ホームカメラが自宅のローカルネットワークの外に出ることはめったにありません。しかし、TP-Link Kasa EC70およびEC71に存在する脆弱性により、すでにネットワーク内に侵入している攻撃者が管理者認証情報を傍受し、デバイスの設置場所を把握できてしまう恐れがあります。

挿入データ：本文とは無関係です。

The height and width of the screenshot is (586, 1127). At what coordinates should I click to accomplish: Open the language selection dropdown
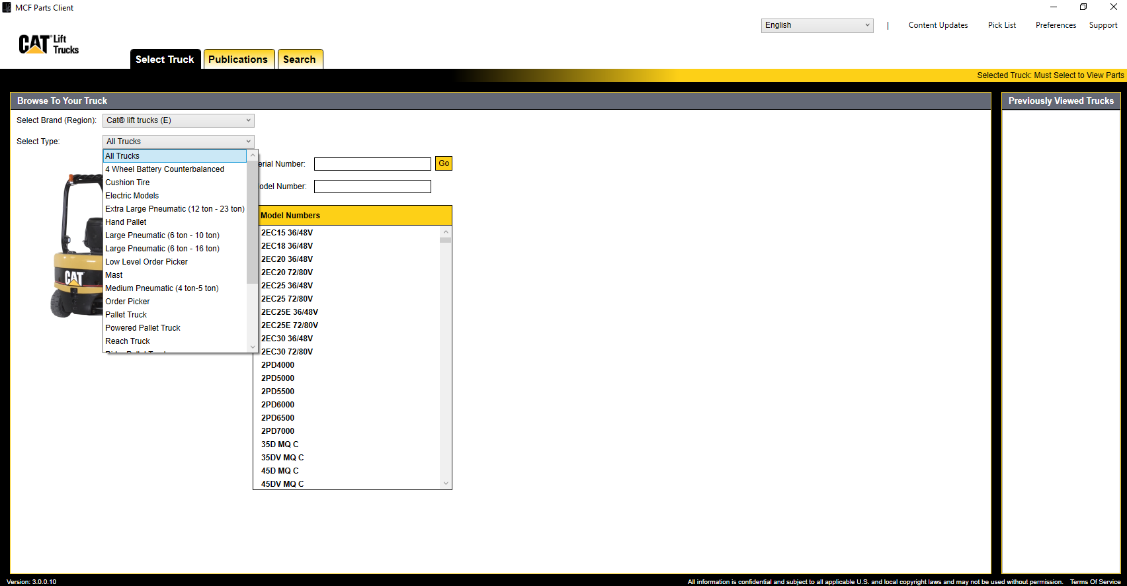click(817, 25)
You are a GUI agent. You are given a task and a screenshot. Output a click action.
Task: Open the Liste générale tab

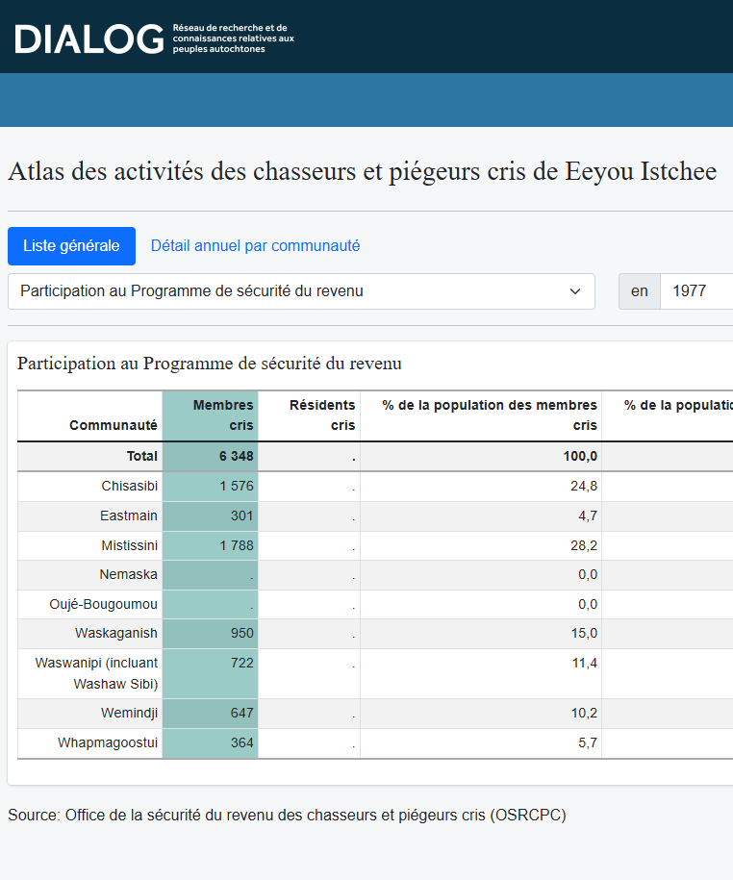(x=71, y=246)
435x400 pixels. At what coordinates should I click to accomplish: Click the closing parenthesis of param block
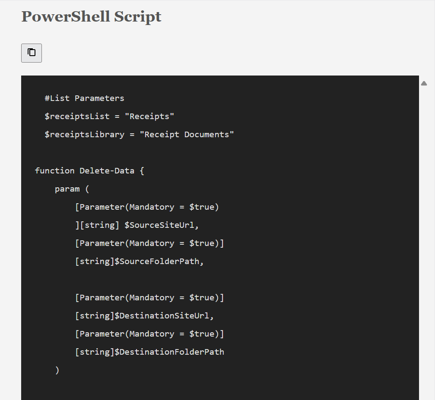click(57, 370)
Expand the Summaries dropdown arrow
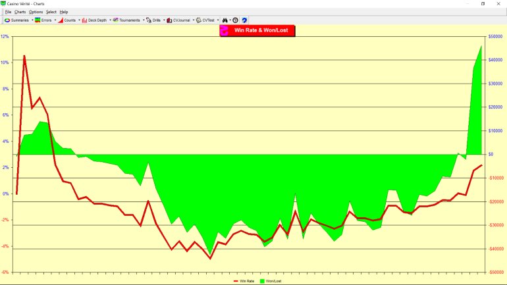This screenshot has height=285, width=507. coord(32,20)
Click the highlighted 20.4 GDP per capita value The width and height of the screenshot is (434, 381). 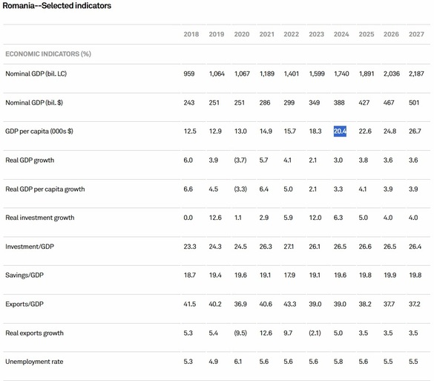coord(340,131)
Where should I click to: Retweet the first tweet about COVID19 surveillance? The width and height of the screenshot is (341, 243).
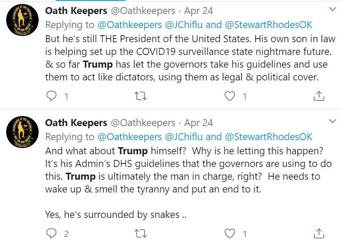(141, 96)
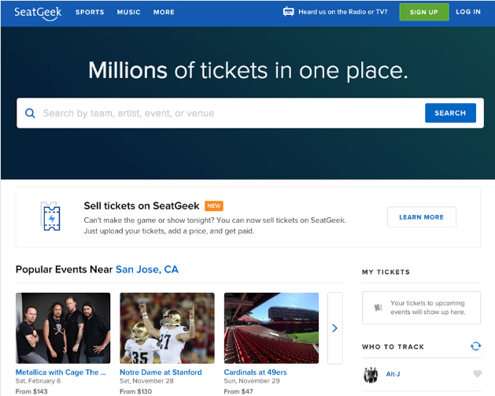Image resolution: width=495 pixels, height=396 pixels.
Task: Focus the team, artist, event search field
Action: (x=228, y=113)
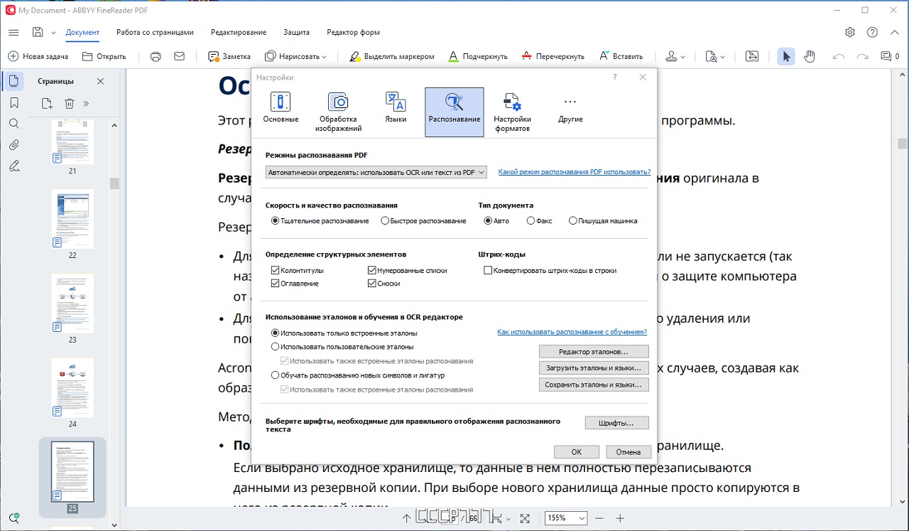Uncheck the Headers and footers checkbox

(x=275, y=271)

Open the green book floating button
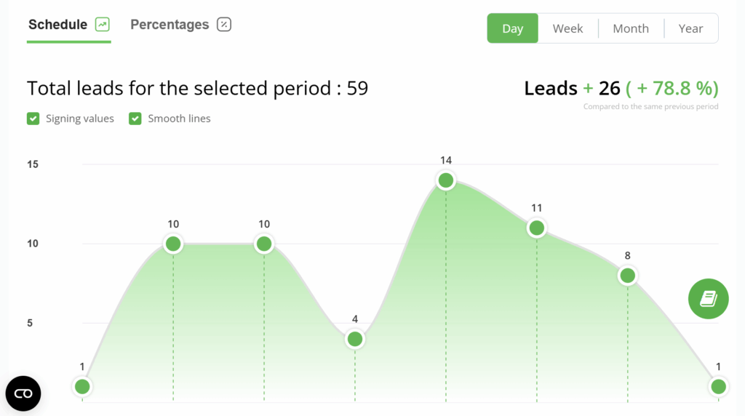(708, 299)
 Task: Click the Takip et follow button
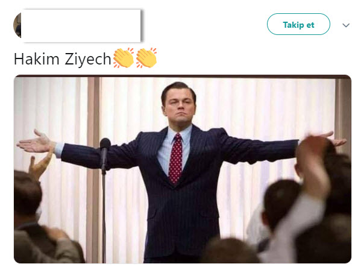coord(298,24)
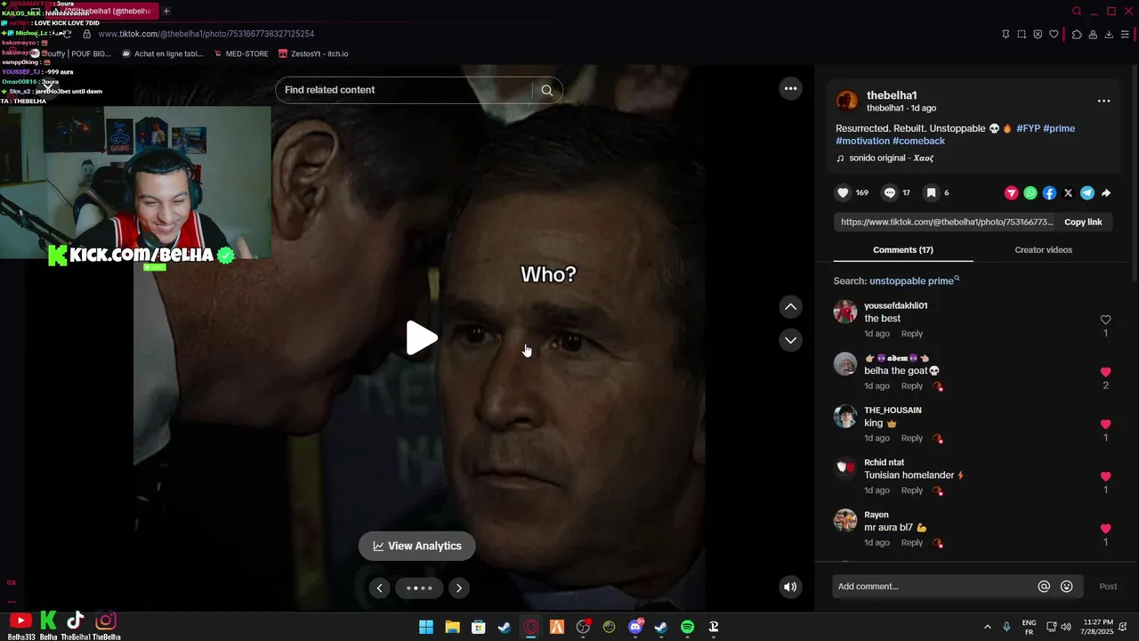Unlike the 'belha the goat' comment

click(x=1105, y=372)
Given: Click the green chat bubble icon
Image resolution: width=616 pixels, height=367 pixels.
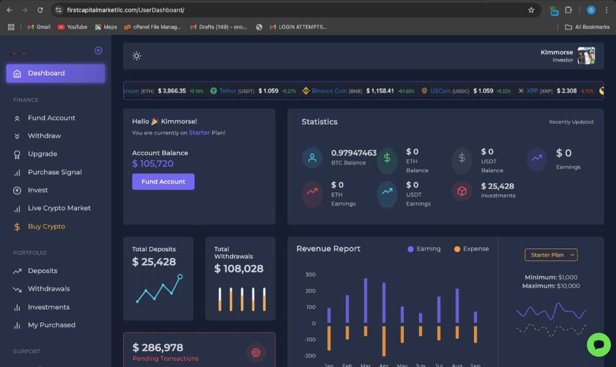Looking at the screenshot, I should coord(599,345).
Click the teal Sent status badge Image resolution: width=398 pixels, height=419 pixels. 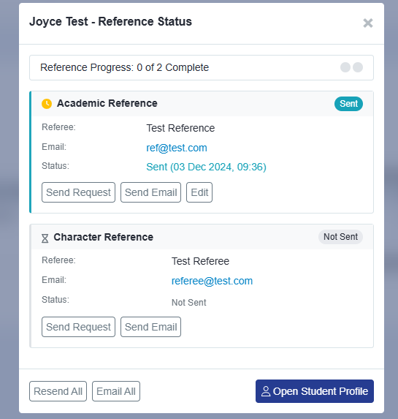[x=348, y=104]
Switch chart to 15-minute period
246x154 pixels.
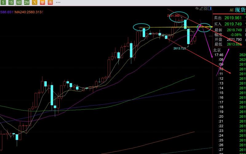tap(11, 2)
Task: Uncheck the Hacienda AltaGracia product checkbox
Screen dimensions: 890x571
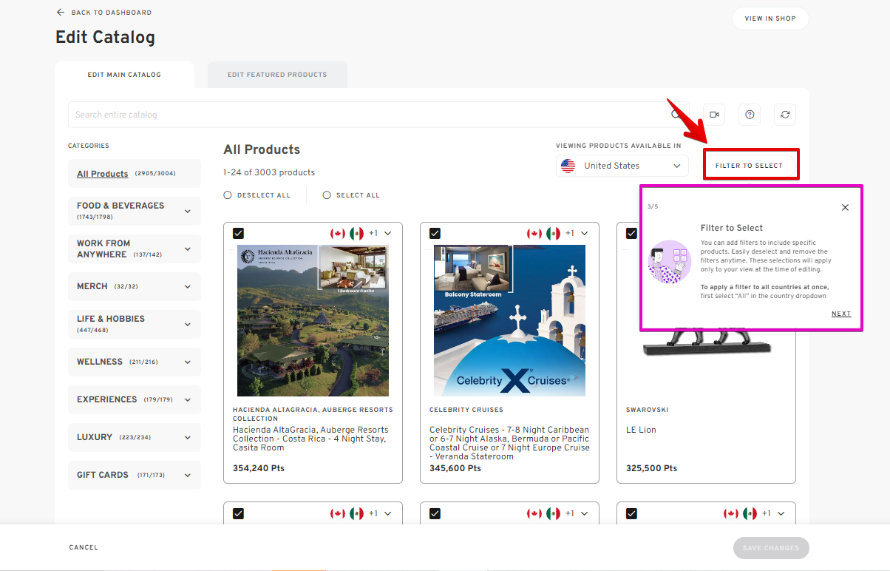Action: [x=238, y=233]
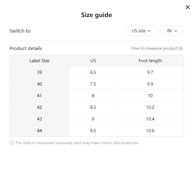Select label size 39 cell
The width and height of the screenshot is (194, 190).
(x=39, y=72)
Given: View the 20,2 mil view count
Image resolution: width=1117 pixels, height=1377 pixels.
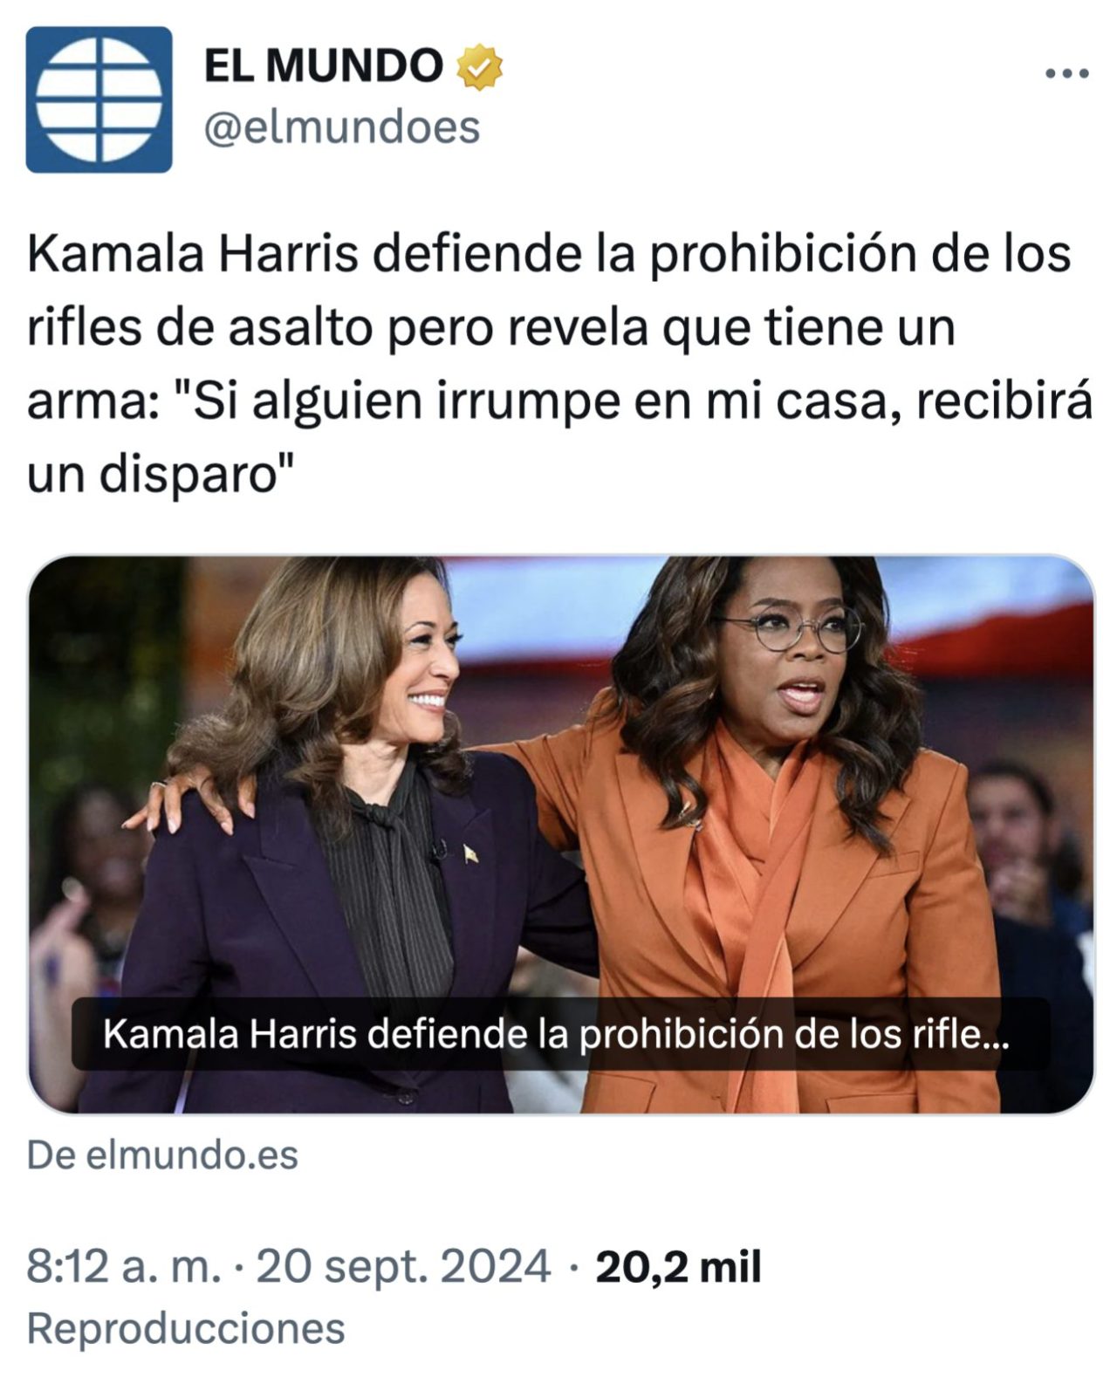Looking at the screenshot, I should click(678, 1267).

CVE-2026-9770:ハードコードされた鍵が扉を開く

最も危険な脆弱性であるCVE-2026-9770は、CVSS 4.0で8.6のスコアを獲得しました。カメラのファームウェア内にはハードコードされた暗号鍵が存在します。攻撃者はこの鍵を抽出し、カメラとWeb管理インターフェース間の通信を復号した上で、中間者攻撃を仕掛けて管理データを取得できます。悪用にシステム権限は不要で、所有者側の操作も一切必要ありません。ただし、攻撃者は同一のローカルネットワーク上にいる必要があります。

CVE-2026-13230:カメラの所在地が漏洩

2つ目の脆弱性であるCVE-2026-13230は、CVSS 4.0で5.3のスコアを記録しました。この脆弱性は、ローカルのデバイス検出機構を通じて位置情報を露出させるものです。特別に細工されたリクエストを送ることで、認可なしに位置情報関連のメタデータを取得できます。この不具合によってカメラの動作を変更したりデバイスを無効化したりすることはできません。とはいえ、侵入者がカメラの設置場所をマッピングし、所有者に関する詳細情報を収集する手助けになり得ます。

影響を受けるバージョンと修正状況

この問題は、ファームウェアバージョン2.4.0 Build 20260520 rel. 4191より前のKasa EC70 v4、およびバージョン2.4.1 Build 20260621 rel. 76536より前のEC71 v4に影響します。TP-Linkは修正済みのファームウェアをすでに公開しており、Kasaモバイルアプリの更新も推奨しています。

リスクを軽減する方法

リスクの全体は、あくまでローカルネットワーク内に限定されています。とはいえ、そのネットワークへのアクセスは、侵害された別のIoTデバイスや脆弱なWi-Fiセキュリティを経由してもたらされる可能性があります。そのため、カメラ所有者には、最新のファームウェアをインストールすること、IoTデバイスを別のネットワークセグメントに分離すること、無線セキュリティを強化すること、そして不審なトラフィックを監視することが推奨されます。